カツベン!のけーすけのレビュー・感想・評価

カツベン!(2019年製作の映画)
3.5
大正期、映画がまだ無声無音で“活動写真”と呼ばれていた頃、上映中にその内容を解説する専任の解説者がおり、彼らは活動写真弁士(略して“活弁=かつべん”)と呼ばれていた。
幼少の頃より活弁になる事を夢見ていた俊太郎(成田凌)であったが、いつの間にか泥棒詐欺集団の一員と成り下がっていた。足を洗おうと集団から逃げ出し、たどり着いた先は「靑木館」という小さな映画館での雑用係。様々な曲者ばかりがいたり、ライバル映画館からの嫌がらせがある中、ひょんな事で披露した俊太郎の活弁が話題となり・・・










映画に音声、音楽が乗る前の時代に活動写真弁士という存在があった事は知ってはいたものの、どのような感じかは詳しく知らなかったので興味深い映画でもありました。とはいえ本作はドキュメンタリーではなくコメディ映画ではありますが。



ストーリーは俊太郎が悪党集団から足を洗う際に手に入れた大金と、それを追いかける悪党や、靑木館を潰そうとするライバル・タチバナ館の主による嫌がらせによるドタバタと単純明快。
ただ、上映時間が2時間強あるのですが、あれこれ詰め込んで全体的にゆったりしたテンポで進むので少し長く感じてしまったのがちょっと残念なところ。

しかしながら俊太郎が急遽代役として初めて活弁を務めたシーンが白眉でした。
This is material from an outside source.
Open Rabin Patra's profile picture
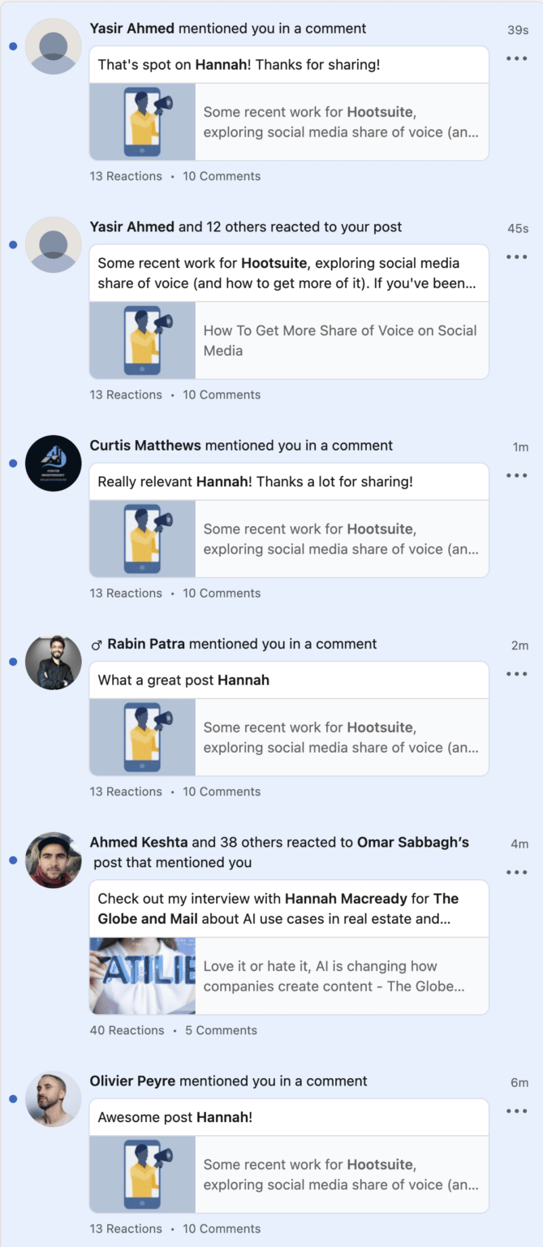This screenshot has height=1247, width=543. (52, 662)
それまで雑用係で周りも「アイツができるわけないじゃん」からの~、というベタな盛り上げではあるのですが、演じた成田凌の本領発揮!この映画の一番好きな部分。

同じ映像でも活弁による語り口調や、解釈の変え方で全く違った印象になってしまうというのが面白く描かれておりました。このあたりは成田凌の凄みが出ており、しっかり勉強して相当な鍛錬を繰り返して演技に活かされてるんだろうな~、とヒシヒシ感じました。
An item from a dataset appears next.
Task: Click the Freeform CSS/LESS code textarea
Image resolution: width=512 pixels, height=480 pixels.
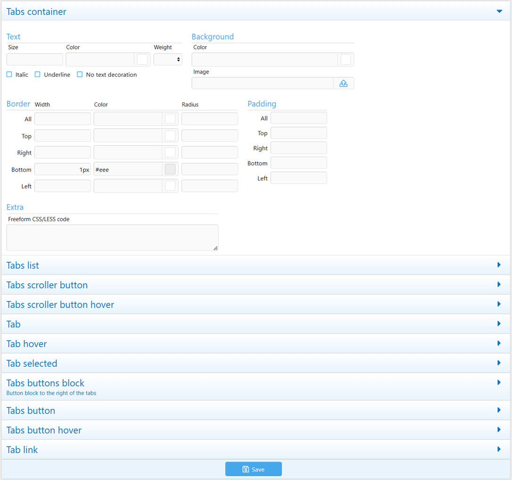Action: click(112, 238)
また、幼少の頃の俊太郎と出会った栗原梅子という女の子もキーとなるヒロインなのですが、演じた黒島結菜が瑞々しさあって好印象でした。こちらも今後の活躍に期待。


そして、周防正行監督作品という事もあってか出演者が全体的に豪華…!個人的に山本耕史が大好きなのでもっと出てきてほしかったー!

劇中流れる無声映画(劇中劇)がオリジナル作もありつつ、本作の為に撮影されたとの事なのですが、そちらの出演にもシャーロット・ケイト・フォックスや上白石萌音に城田優、草刈民代といった面々が。全然気が付かなかった、、、。こちらも要注目です。




観終わって色々調べて、舞台挨拶の動画も見たけど、成田凌が恐ろしいほどに素晴らしかったです・・・!周りの皆さんが絶賛するのも納得。

成田凌、2分にわたる口上を披露!「こんなに緊張する舞台あいさつ、初めて」“「カツベン!」公開記念舞台あいさつ”
https://youtu.be/_7NLgRMuaf8


映画愛に溢れた本作、気負わず観られて楽しめる内容だと思います。



2021/01/15(金) TSUTAYA DISCAS定額レンタルにて鑑賞。